Small gestures can have a big impact – that could be the conclusion that subliminally crystallized at the end of Fernando Eimbcke's “Flies”. In his fifth feature film, the Mexican director uses laconic humor to describe how a little boy helps an aloof woman break away from her self-imposed isolation. The result is a film of quiet tones and casual observations, which is told in a decidedly slow and elliptical manner and impresses with beautiful, strictly composed black and white images.
In Mexico City, 50-year-old Olga (Teresita Sánchez) lives in an anonymous apartment complex directly opposite a hospital. She avoids contact with the outside world whenever possible. She spends most of her days alone, solving Sudoku problems on a computer that appears to be from the last millennium. She doesn't have a lot of money, which is why, despite her reservations, she responds to an advertisement to rent out a small room in her apartment that has apparently not been used for a long time.

The lonely Olga (Teresita Sánchez) unexpectedly has to look after little Cristian (Bastian Escobar). Can he soften her heart?
A man (Hugo Ramírez) quickly comes forward, whose wife is in the hospital. He also has financial problems and therefore hides from Olga the fact that he has a nine-year-old son named Cristian (Bastian Escobar), whom he smuggles into the room at night. The secrecy doesn't go well for long: Cristian is discovered, but is then allowed to stay – and becomes a catalyst for Olga to question her self-imposed isolation.
Even before you see the first image of “Flies,” you hear the monotonous, nerve-wracking buzz of a fly. She sits on Olga, who tries to free herself from the annoying insect with a towel and soon also a spray. Eimbcke plays this scene in such detail that one inevitably sees it as an allegory. Just for what? Is Cristian, who is also an unwanted visitor in Olga's apartment, some kind of fly? He's not annoying enough, but he's too important to the story.

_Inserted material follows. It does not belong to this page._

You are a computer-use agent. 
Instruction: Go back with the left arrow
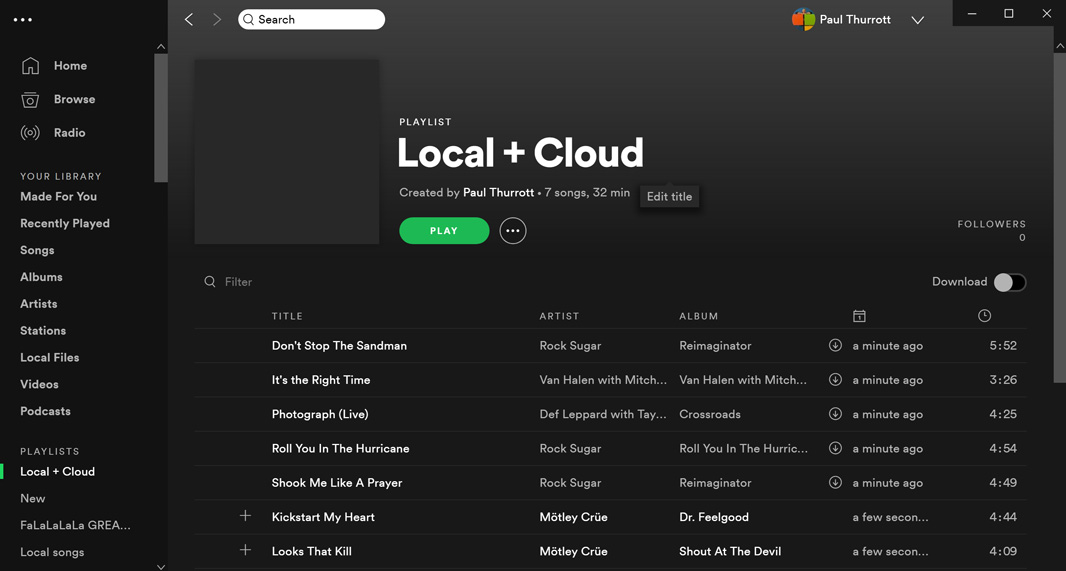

In the footsteps of Wim Wenders
A crooked picture that inadvertently fits in quite well with a film that prefers to suggest rather than be specific, but sometimes gets lost in its metaphors. Fernando Eimbcke cites the two classics “Gloria, the Gangster Bride” by John Cassavetes and “Alice in the Cities” by Wim Wenders as role models – two films in which an adult is suddenly responsible for a child who changes the adult's world through his innocence.
Eimbcke has now also placed a professional actor next to an amateur: in his case, Teresita Sánchez, who is very well known in Mexico, and Bastian Escobar, who is actually only nine years old. The boy seems to have thrown the entire filming schedule overboard with his presence, as Eimbcke reports. He found it difficult to recite written dialogues, but his curiosity was great – especially since Escobar himself comes from the rural state of Oaxaca and, like his character, he first had to discover the metropolis.

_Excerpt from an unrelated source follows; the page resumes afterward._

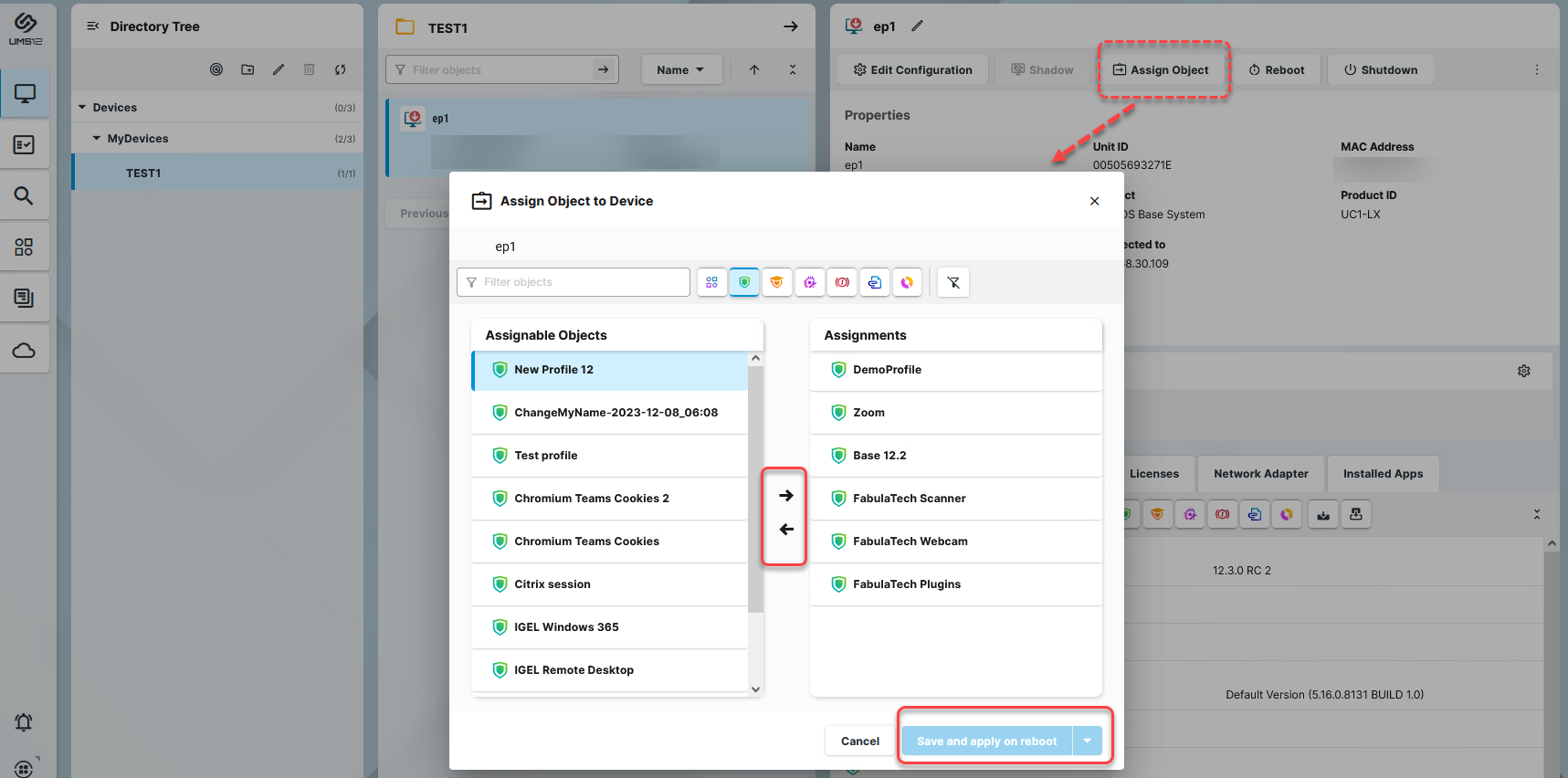Image resolution: width=1568 pixels, height=778 pixels.
Task: Open the search magnifier in left sidebar
Action: (x=25, y=195)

Cristian also softens our hearts
The greatest quality of “Flies” lies in the small encounters between people. Eimbcke stages casual situations between a child who has not yet been affected by the harshness of the metropolis and the people who have been making their way in the urban jungle for a long time – be they shop owners, hospital visitors or laundry employees. It's always about money or the lack of it: everything has to be paid for in cash, every peso is turned around – a harsh reality.
But Cristian always manages to create a disarming closeness: he exchanges sweets from a toy seller for stickers with which he henceforth marks his world – but also the walking frame of an old man, who in turn returns the favor with a small ball. Olga can't resist Cristian's charms for long. After the father disappears for a few days, it is inevitably up to her to help the boy visit his mother in the hospital. When the time finally comes, Eimbcke manages to create touching, succinct moments that inevitably soften even the solitary Olga.
Conclusion: With “Flies”, Fernando Eimbcke has made a stylistically striking film that gets going late and then benefits from the talent of its nine-year-old leading actor.
We saw “Flies” at the Berlinale 2026, where the film celebrated its world premiere in the official competition.